__Requirements__: Lay out each line below as one string in a JSON list, in the order given, leaving out any blank lines. Cover every item from the first line to the last.

__Material for this exercise__:
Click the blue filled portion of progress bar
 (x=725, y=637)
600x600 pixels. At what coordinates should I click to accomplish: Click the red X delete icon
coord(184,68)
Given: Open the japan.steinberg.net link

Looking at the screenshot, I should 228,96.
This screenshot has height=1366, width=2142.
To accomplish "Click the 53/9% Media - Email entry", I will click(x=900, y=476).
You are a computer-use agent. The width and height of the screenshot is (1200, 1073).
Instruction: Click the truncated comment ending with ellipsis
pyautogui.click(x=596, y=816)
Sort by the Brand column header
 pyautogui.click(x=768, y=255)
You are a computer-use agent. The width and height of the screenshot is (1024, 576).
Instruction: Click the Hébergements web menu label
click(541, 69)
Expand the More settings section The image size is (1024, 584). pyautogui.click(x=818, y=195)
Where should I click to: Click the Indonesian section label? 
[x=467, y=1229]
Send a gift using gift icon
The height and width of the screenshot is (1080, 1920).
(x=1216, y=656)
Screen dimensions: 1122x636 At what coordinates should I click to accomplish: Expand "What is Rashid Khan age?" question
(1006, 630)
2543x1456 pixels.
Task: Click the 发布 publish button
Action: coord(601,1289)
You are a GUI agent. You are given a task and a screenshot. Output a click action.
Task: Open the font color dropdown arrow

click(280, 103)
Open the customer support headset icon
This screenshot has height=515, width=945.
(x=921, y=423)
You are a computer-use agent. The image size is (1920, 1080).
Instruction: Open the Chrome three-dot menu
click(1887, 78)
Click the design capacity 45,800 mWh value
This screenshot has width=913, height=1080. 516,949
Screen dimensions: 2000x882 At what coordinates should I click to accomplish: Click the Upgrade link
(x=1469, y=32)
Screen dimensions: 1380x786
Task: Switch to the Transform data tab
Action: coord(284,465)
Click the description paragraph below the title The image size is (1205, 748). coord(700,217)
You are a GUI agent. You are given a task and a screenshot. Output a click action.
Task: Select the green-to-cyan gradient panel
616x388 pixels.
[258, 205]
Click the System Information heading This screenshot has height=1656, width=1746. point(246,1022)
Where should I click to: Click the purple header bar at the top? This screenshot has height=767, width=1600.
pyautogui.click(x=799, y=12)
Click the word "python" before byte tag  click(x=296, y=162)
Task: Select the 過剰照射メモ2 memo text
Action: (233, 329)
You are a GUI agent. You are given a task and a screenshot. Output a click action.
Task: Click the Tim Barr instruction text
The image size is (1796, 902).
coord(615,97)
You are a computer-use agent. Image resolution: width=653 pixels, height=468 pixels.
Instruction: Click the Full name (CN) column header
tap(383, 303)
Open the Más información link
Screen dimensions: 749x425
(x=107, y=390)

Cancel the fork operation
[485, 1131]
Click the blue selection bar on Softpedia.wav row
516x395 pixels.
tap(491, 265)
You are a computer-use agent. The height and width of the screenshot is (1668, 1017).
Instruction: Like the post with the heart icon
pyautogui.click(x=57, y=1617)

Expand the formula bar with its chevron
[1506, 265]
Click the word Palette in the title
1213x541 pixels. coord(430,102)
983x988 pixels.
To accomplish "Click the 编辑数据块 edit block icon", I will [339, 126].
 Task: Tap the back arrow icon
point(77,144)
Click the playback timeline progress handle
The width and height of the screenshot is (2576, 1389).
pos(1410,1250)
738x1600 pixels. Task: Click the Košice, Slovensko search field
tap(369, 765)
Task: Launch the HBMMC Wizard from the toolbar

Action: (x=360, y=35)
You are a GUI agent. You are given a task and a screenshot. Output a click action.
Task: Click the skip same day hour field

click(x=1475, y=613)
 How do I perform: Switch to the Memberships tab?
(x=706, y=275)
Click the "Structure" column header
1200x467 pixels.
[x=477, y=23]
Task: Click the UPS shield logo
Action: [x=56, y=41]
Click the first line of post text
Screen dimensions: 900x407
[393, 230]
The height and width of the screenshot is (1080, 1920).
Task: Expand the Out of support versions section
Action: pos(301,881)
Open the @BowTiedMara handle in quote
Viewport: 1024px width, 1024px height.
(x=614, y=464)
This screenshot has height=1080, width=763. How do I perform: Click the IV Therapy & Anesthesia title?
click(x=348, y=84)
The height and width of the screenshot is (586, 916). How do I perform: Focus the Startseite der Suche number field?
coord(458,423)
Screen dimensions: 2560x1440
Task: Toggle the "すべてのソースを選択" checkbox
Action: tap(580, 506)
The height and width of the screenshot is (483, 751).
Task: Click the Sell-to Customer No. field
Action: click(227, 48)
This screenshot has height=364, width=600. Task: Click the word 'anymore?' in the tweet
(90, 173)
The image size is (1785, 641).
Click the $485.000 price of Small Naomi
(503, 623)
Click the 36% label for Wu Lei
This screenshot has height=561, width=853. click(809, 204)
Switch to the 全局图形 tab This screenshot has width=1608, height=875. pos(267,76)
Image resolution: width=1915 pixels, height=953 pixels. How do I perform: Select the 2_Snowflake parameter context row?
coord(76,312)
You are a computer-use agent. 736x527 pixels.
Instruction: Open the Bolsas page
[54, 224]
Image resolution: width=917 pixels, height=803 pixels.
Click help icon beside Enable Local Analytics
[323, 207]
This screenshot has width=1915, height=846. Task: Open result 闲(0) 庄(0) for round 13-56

__Answer__:
[
  "Click the blue filled portion of progress bar",
  " (x=725, y=637)",
  "600x600 pixels. At what coordinates should I click to accomplish: Click the red X delete icon",
  "coord(184,68)",
  "Given: Open the japan.steinberg.net link",
  "Looking at the screenshot, I should 228,96.",
  "This screenshot has height=1366, width=2142.",
  "To accomplish \"Click the 53/9% Media - Email entry\", I will click(x=900, y=476).",
  "You are a computer-use agent. The width and height of the screenshot is (1200, 1073).",
  "Instruction: Click the truncated comment ending with ellipsis",
  "pyautogui.click(x=596, y=816)",
  "Sort by the Brand column header",
  " pyautogui.click(x=768, y=255)",
  "You are a computer-use agent. The width and height of the screenshot is (1024, 576).",
  "Instruction: Click the Hébergements web menu label",
  "click(541, 69)",
  "Expand the More settings section The image size is (1024, 584). pyautogui.click(x=818, y=195)",
  "Where should I click to: Click the Indonesian section label? ",
  "[x=467, y=1229]",
  "Send a gift using gift icon",
  "The height and width of the screenshot is (1080, 1920).",
  "(x=1216, y=656)",
  "Screen dimensions: 1122x636 At what coordinates should I click to accomplish: Expand \"What is Rashid Khan age?\" question",
  "(1006, 630)",
  "2543x1456 pixels.",
  "Task: Click the 发布 publish button",
  "Action: coord(601,1289)",
  "You are a GUI agent. You are given a task and a screenshot. Output a click action.",
  "Task: Open the font color dropdown arrow",
  "click(280, 103)",
  "Open the customer support headset icon",
  "This screenshot has height=515, width=945.",
  "(x=921, y=423)",
  "You are a computer-use agent. The image size is (1920, 1080).",
  "Instruction: Open the Chrome three-dot menu",
  "click(1887, 78)",
  "Click the design capacity 45,800 mWh value",
  "This screenshot has width=913, height=1080. 516,949",
  "Screen dimensions: 2000x882 At what coordinates should I click to accomplish: Click the Upgrade link",
  "(x=1469, y=32)",
  "Screen dimensions: 1380x786",
  "Task: Switch to the Transform data tab",
  "Action: coord(284,465)",
  "Click the description paragraph below the title The image size is (1205, 748). coord(700,217)",
  "You are a GUI agent. You are given a task and a screenshot. Output a click action.",
  "Task: Select the green-to-cyan gradient panel",
  "616x388 pixels.",
  "[258, 205]",
  "Click the System Information heading This screenshot has height=1656, width=1746. point(246,1022)",
  "Where should I click to: Click the purple header bar at the top? This screenshot has height=767, width=1600.",
  "pyautogui.click(x=799, y=12)",
  "Click the word \"python\" before byte tag  click(x=296, y=162)",
  "Task: Select the 過剰照射メモ2 memo text",
  "Action: (233, 329)",
  "You are a GUI agent. You are given a task and a screenshot. Output a click action.",
  "Task: Click the Tim Barr instruction text",
  "The image size is (1796, 902).",
  "coord(615,97)",
  "You are a computer-use agent. Image resolution: width=653 pixels, height=468 pixels.",
  "Instruction: Click the Full name (CN) column header",
  "tap(383, 303)",
  "Open the Más información link",
  "Screen dimensions: 749x425",
  "(x=107, y=390)",
  "Cancel the fork operation",
  "[485, 1131]",
  "Click the blue selection bar on Softpedia.wav row",
  "516x395 pixels.",
  "tap(491, 265)",
  "You are a computer-use agent. The height and width of the screenshot is (1668, 1017).",
  "Instruction: Like the post with the heart icon",
  "pyautogui.click(x=57, y=1617)",
  "Expand the formula bar with its chevron",
  "[1506, 265]",
  "Click the word Palette in the title",
  "1213x541 pixels. coord(430,102)",
  "983x988 pixels.",
  "To accomplish \"Click the 编辑数据块 edit block icon\", I will [339, 126].",
  " Task: Tap the back arrow icon",
  "point(77,144)",
  "Click the playback timeline progress handle",
  "The width and height of the screenshot is (2576, 1389).",
  "pos(1410,1250)",
  "738x1600 pixels. Task: Click the Košice, Slovensko search field",
  "tap(369, 765)",
  "Task: Launch the HBMMC Wizard from the toolbar",
  "Action: (x=360, y=35)",
  "You are a GUI agent. You are given a task and a screenshot. Output a click action.",
  "Task: Click the skip same day hour field",
  "click(x=1475, y=613)",
  " How do I perform: Switch to the Memberships tab?",
  "(x=706, y=275)",
  "Click the \"Structure\" column header",
  "1200x467 pixels.",
  "[x=477, y=23]",
  "Task: Click the UPS shield logo",
  "Action: [x=56, y=41]",
  "Click the first line of post text",
  "Screen dimensions: 900x407",
  "[393, 230]",
  "The height and width of the screenshot is (1080, 1920).",
  "Task: Expand the Out of support versions section",
  "Action: pos(301,881)",
  "Open the @BowTiedMara handle in quote",
  "Viewport: 1024px width, 1024px height.",
  "(x=614, y=464)",
  "This screenshot has height=1080, width=763. How do I perform: Click the IV Therapy & Anesthesia title?",
  "click(x=348, y=84)",
  "The height and width of the screenshot is (586, 916). How do I perform: Focus the Startseite der Suche number field?",
  "coord(458,423)",
  "Screen dimensions: 2560x1440",
  "Task: Toggle the \"すべてのソースを選択\" checkbox",
  "Action: tap(580, 506)",
  "The height and width of the screenshot is (483, 751).",
  "Task: Click the Sell-to Customer No. field",
  "Action: click(227, 48)",
  "This screenshot has height=364, width=600. Task: Click the word 'anymore?' in the tweet",
  "(90, 173)",
  "The image size is (1785, 641).",
  "Click the $485.000 price of Small Naomi",
  "(503, 623)",
  "Click the 36% label for Wu Lei",
  "This screenshot has height=561, width=853. click(809, 204)",
  "Switch to the 全局图形 tab This screenshot has width=1608, height=875. pos(267,76)",
  "Image resolution: width=1915 pixels, height=953 pixels. How do I perform: Select the 2_Snowflake parameter context row?",
  "coord(76,312)",
  "You are a computer-use agent. 736x527 pixels.",
  "Instruction: Open the Bolsas page",
  "[54, 224]",
  "Image resolution: width=917 pixels, height=803 pixels.",
  "Click help icon beside Enable Local Analytics",
  "[323, 207]",
  "This screenshot has width=1915, height=846. Task: Open result 闲(0) 庄(0) for round 13-56"
]